The main sources cited in the book are ISO/IEC 27002 (Code of Practice for Information Security Management), ISO/IEC TR 18044 (Information Security Incident Management), RFC2196 (Site security Handbook, 1997) and its 1991 predecessor RFC1244.
Content and structure
The A5-sized book’s 118 pages contain approximately 30,000 words with very little padding or unnecessary content in six main chapters:
Understanding information security incident management - a good overview of the topic continues from and expands upon the brief introduction.
Incident response requirements - this chapter is quite ambitious for its 8½ pages, attempting to describe policies, types of incidents and the continuous improvement aspects of the full process.
Responsibility and authority - defining an appropriate management structure for incidents is an integral part of defining the processes.
Formulating an incident response process - sound advice for anyone tasked with designing or reviewing an information security incident management process.

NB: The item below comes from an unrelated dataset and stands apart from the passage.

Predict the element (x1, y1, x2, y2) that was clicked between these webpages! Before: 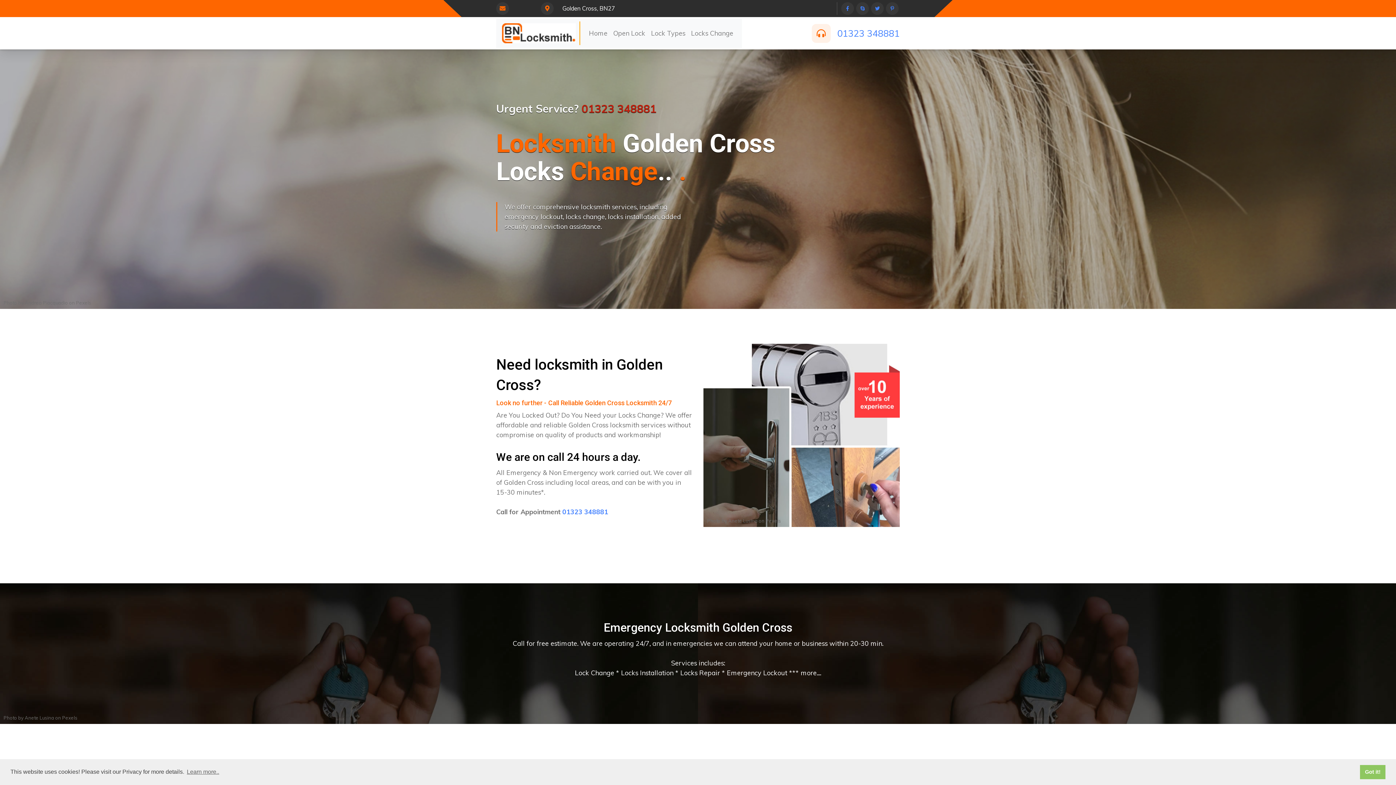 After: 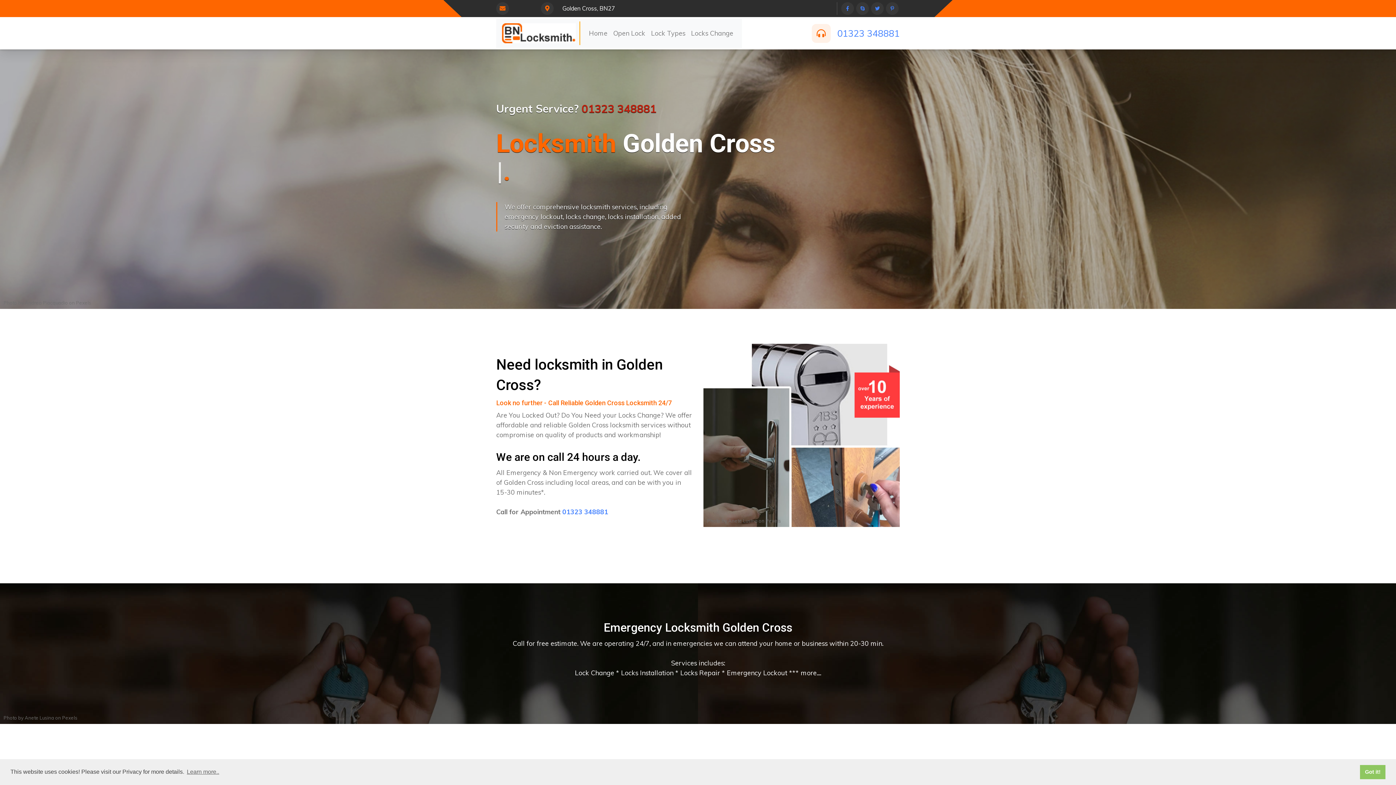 Action: bbox: (62, 715, 77, 721) label: Pexels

The six steps of information security incident response - explains how to design, plan, document and test a process.
Summary - this half page summarizes the book literally.
The appendices are rather brief:
A generic typology for incidents;
A succinct glossary;
A half-page bulleted list of incidents;
Four example forms used for recording incidents and tracing forensic evidence;
A page of good references, cited with notes throughout the text.
About the author
Neil has extensive experience of information security incident management and forensics, stretching back 25 years to his time with the Metropolitan Police in London. His government and large company background shines throughout the book. Neil has an MSc in information security from Holloway, part of London University, and is currently researching for a PhD.
The book’s utility and value
On the upside, the incident management process as described is disciplined, rigorous and comprehensive. At the same time, the advice is reasonably pragmatic: a practitioner should be able to apply the advice without too much trouble, other than the effort required to persuade senior management to implement such a comprehensive process.
On the downside, being so comprehensive seems likely to make the process bureaucratic and expensive on resources. There are no obvious concessions or short cuts in the book for smaller organizations, and little effort to describe the commercial value of such an approach to private sector organizations.
This small book is packed with advice to those responsible for managing information security incident management functions, and for those working in such functions. The comprehensive process is well suited to organizations with numerous incidents to manage and hence the need for a structured, comprehensive process.
Buy this book if you are designing or reviewing information security incident management processes, perhaps as part of implementing ISO/IEC 27002, and if you work in a government or large commercial organization that needs such a comprehensive, well-structured incident management process.